At every company I’ve ever worked, any time we delivered a great experience to a customer, their lifetime value went up. Delivering smarter, faster, more personal customer service is at the heart of every great customer experience.
Michael Lawder
Increase value with continuous learning
Enabling a customer service organization to continuously get smarter is one of the things I love most about AI. Over time, you keep learning new ways to automate for efficiency, new ways to help agents work more productively — and also new ways to extract value from a wealth of data.

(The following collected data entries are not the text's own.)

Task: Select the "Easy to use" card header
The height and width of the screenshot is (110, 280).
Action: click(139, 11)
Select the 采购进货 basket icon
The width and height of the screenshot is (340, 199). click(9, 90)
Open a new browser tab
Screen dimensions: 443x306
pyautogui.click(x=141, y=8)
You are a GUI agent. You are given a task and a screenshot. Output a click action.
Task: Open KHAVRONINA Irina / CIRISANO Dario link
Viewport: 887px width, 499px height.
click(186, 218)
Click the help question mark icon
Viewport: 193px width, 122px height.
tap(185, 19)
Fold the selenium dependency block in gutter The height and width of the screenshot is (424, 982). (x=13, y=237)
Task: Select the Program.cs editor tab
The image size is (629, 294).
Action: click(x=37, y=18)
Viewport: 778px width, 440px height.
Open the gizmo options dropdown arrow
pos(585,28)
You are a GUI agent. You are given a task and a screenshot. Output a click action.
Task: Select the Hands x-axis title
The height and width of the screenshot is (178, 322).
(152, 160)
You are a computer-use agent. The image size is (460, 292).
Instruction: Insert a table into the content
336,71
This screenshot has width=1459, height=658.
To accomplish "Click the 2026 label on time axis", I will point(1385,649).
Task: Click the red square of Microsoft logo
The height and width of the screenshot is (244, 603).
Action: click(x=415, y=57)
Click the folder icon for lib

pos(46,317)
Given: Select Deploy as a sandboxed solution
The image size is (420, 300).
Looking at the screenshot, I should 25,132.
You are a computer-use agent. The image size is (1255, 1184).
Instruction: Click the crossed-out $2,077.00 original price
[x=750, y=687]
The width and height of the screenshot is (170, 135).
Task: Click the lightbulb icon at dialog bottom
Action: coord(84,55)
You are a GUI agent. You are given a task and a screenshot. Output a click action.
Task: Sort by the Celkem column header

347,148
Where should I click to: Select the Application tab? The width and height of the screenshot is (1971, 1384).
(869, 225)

An AI-driven system enables you to harness volumes of data from every conversation across every channel. It analyzes real-time voice transcription and text data from multi-channel digital messaging for increasingly valuable insights you can put to use. It also factors in voice of the customer data from across the enterprise for more informed decision-making.
Intelligent conversational analytics give you a competitive edge. You can better know your customers to provide more personalized support. You can equip agents to resolve issues faster. And you can ensure the knowledge of your best agents is available for everyone to use.
It’s the ultimate digital-first strategy, enabling companies to optimize customer service and CX in very focused ways that increase satisfaction and drive loyalty.
But wait, there’s more. Conversational insights also deliver value well beyond the contact center. Sales and marketing can gain substantially deeper understanding of customer concerns, buying patterns, and decision drivers. This enables the business to deliver more relevant and personalized predictive offers to increase revenue and marketing ROI.
Go big with transformative results
I’ve been in customer experience for over two decades, starting as a call center agent long ago, and only now am I seeing AI really deliver transformative results. ASAPP enables businesses to continuously get smarter, reinventing customer service in ways that translate into retention and brand loyalty to improve the bottom line.